Kampala — At least 19 trucks carrying powered and UHT milk have been returned to Uganda or diverted by Kenyan authorities, according to details obtained from Uganda Revenue Authority.
The milk truck loads worth more than Shs1.1b, URA details show, have been directed to return on varying dates or diverted with their goods that are later seized by Kenyan authorities.
This, together with the sealing off of the Pearl Dairies depot in Kisumu, western Kenya is expected to spark a trade war with far-reaching implication. Uganda has already demanded that Kenya stops hostilities on its exports or face reciprocal measures.
According to a URA internal memo seen by Daily Monitor, Uganda is already targeting a number of goods, key among them juices, assorted household items and roofing materials.
URA sources that requested anonymity, said that whereas Uganda's goods, specifically milk is cleared by Kenya Revenue Authority, Kenya Bureau of Standards and Kenya Plant Health Inspectorate Service, they are seized by the Kenyan inland police.
"Police is removing milk from the market and stopping new supplies.

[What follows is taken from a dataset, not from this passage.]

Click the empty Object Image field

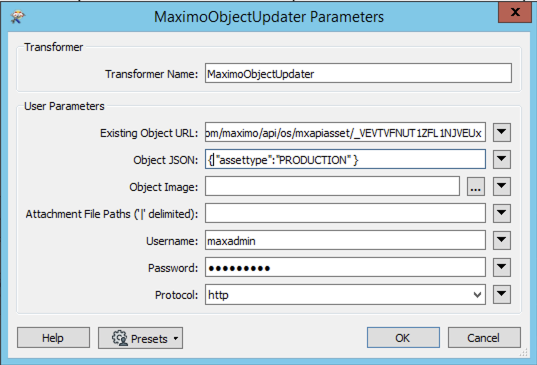coord(332,186)
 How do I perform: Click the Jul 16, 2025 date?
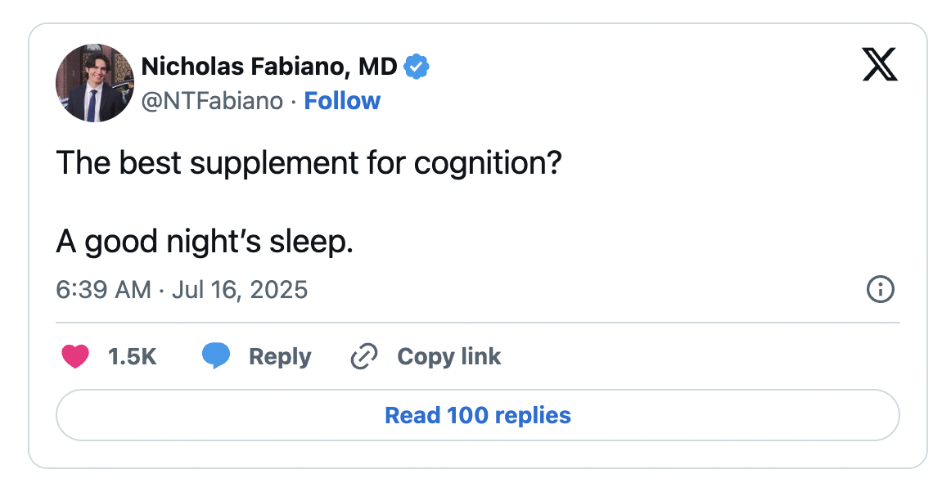click(x=239, y=290)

No one is providing an explanation," the source said.
Mr Dicksons Kateshumbwa, the URA commissioner for customs, told Daily Monitor in an interview that whereas he has been able to engage his counterpart in Kenya Kevin Safari, he has been informed "the matter is beyond customs."
Daily Monitor on Monday published a story in which Mr Bijoy Varghese, the Pearl Dairy general manager, which produces Lato Milk, said that Kenya authorities were not providing sufficient explanation on why they were seizing Lato Milk products.
"You see the Kenya authorities have continued to do what they were doing [seizures].
Unfortunately, we don't know why this is happening," he said.
In the same measure, he confirmed that their depot in Kisumu had been sealed off and nobody had been allowed to access the premises.
Yesterday, Mr Emmanuel Mutahunga, the Trade Ministry commissioner for external trade, said that the Kenyan authorities had informed authorities in Uganda that they were going to send back the milk.
However, he noted that the matter had reached the political level where it will be handled diplomatically.
The war against Lato Milk exports started at the close of last year. At least milk exports worth $270,000 (Shs1 billion) have been lost only a daily basis.
Yesterday, Mr Gideon Badagawa, the Private Sector Foundation Uganda executive director, said that whereas he was not aware of the milk diversions, there was a breakdown in communication between the Uganda and Kenyan authorities.
"We see a breakdown in the communication to the relevant technical authorities and this could be the reason why all this is happening," he said, expressing disappointment on how Kenya has treated Uganda yet it is one of the country's largest trade partner.
Retaliation will be bad for East African Community
Uganda may be tempted to retaliate on a number of Kenyan goods, experts have expressed concern on the damage that the retaliation on the East African Community. The EAC treaty bars any form of non-tariff barriers by member states in order to ease trade.
"We are seeing an increase in NTBs [non-tariff barriers] among the member states this is not good for trade and the region," Mr Badagawa says. The way forward right now, he says, is for member states to go back to Arusha, Tanzania and look at the issue of the sovereignty where it was agreed to open markets. Uganda has put a number of options on table among them retaliating on a number of Kenyan goods that are manufactured here. URA is already targeting a number of goods, key among them juices, assorted household items and roofing materials.